Originally posted on November 17, 2013, on LindaSuskie.com
Why aren't grades sufficient evidence of student learning?
1. Grades alone do not usually provide meaningful information on exactly what students have and have not learned. So it's hard to use grades alone to decide how to improve teaching and learning.
2. Grading and assessment criteria sometimes differ. Some components of grades reflect classroom management strategies (attendance, timely submission of assignments) rather than achievement of key learning outcomes.
3. Grading standards are sometimes vague or inconsistent. They may weight relatively unimportant (but easier to assess) outcomes more heavily than some major (but harder to assess) outcomes.
4. Grades do not reflect all learning experiences. They provide information on student performance in individual courses and assignments but not student progress in achieving program-wide or institution-wide outcomes.

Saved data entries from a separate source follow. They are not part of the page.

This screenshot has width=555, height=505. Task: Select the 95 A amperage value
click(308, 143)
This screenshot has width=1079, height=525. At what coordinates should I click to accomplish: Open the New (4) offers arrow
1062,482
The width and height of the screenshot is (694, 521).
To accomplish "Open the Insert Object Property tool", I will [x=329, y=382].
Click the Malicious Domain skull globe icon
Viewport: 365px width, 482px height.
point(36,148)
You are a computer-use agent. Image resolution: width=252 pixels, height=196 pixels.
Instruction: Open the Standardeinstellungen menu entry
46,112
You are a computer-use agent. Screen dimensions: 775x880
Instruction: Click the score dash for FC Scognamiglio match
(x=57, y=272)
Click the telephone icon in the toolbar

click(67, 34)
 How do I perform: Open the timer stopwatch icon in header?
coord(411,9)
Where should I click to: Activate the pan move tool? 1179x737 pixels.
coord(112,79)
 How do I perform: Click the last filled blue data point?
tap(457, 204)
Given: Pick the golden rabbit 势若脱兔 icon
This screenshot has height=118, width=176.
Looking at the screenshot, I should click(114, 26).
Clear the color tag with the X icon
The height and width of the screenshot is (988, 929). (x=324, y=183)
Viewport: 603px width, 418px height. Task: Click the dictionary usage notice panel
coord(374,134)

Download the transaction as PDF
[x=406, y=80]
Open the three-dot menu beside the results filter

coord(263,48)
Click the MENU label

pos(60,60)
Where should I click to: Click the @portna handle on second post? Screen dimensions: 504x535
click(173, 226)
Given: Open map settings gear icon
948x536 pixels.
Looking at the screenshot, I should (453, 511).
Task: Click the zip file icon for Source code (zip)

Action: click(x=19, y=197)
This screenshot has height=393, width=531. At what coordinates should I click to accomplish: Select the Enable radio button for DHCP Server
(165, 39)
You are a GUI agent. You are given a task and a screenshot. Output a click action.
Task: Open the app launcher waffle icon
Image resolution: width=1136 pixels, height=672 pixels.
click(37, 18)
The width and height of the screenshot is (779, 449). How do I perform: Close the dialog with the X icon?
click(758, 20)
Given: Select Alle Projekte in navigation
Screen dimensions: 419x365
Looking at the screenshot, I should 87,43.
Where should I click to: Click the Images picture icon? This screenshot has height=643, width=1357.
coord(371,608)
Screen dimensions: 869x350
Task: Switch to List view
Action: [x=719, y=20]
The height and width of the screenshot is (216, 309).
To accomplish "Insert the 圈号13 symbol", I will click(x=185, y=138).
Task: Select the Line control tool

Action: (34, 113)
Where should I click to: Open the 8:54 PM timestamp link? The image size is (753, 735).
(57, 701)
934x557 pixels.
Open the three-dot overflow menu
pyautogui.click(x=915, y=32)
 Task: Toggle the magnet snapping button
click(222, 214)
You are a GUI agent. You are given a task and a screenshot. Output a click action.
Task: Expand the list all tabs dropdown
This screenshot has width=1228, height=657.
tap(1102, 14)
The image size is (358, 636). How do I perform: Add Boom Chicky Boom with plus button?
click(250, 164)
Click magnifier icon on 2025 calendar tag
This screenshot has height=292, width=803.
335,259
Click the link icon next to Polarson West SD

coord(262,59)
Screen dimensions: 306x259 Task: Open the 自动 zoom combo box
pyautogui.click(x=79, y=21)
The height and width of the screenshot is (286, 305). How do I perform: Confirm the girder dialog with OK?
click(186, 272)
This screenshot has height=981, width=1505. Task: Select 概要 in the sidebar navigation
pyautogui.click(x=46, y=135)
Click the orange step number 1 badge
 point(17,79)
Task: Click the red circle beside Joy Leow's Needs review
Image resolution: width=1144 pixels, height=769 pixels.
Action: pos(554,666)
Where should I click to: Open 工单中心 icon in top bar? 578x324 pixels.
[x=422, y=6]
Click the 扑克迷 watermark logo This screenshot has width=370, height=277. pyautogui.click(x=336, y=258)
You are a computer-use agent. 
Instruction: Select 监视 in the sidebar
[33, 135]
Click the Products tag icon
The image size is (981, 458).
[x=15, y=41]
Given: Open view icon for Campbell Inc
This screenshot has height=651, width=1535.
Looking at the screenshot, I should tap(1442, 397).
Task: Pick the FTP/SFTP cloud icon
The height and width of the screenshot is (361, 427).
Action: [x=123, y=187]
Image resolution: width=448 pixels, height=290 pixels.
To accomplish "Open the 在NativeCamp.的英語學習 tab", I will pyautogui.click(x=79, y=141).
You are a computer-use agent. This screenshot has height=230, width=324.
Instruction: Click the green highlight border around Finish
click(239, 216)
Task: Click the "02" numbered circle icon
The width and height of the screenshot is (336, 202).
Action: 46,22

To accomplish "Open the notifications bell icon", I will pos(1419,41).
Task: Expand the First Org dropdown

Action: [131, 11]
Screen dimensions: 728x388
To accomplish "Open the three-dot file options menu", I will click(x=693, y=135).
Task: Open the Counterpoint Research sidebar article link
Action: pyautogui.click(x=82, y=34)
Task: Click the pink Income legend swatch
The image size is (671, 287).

That said, the grading process can provide excellent evidence of achievement of key learning outcomes, and using information from the grading process in this way can make assessment faster, easier, and more meaningful. NILOA (the National Institute for Learning Outcomes Assessment) has recently published a paper on how Prince George's Community College in Maryland is doing exactly this: http://learningoutcomesassessment.org/OccasionalPapernineteen.html.
You'll see from the NILOA paper that using the grading process to collect assessment evidence works only when faculty are willing to collaborate and agree on at least base grading criteria. I often suggest a two-part rubric: the top half provides the common criteria everyone agrees to, and the bottom half is class-specific criteria that individual faculty want to factor into grades.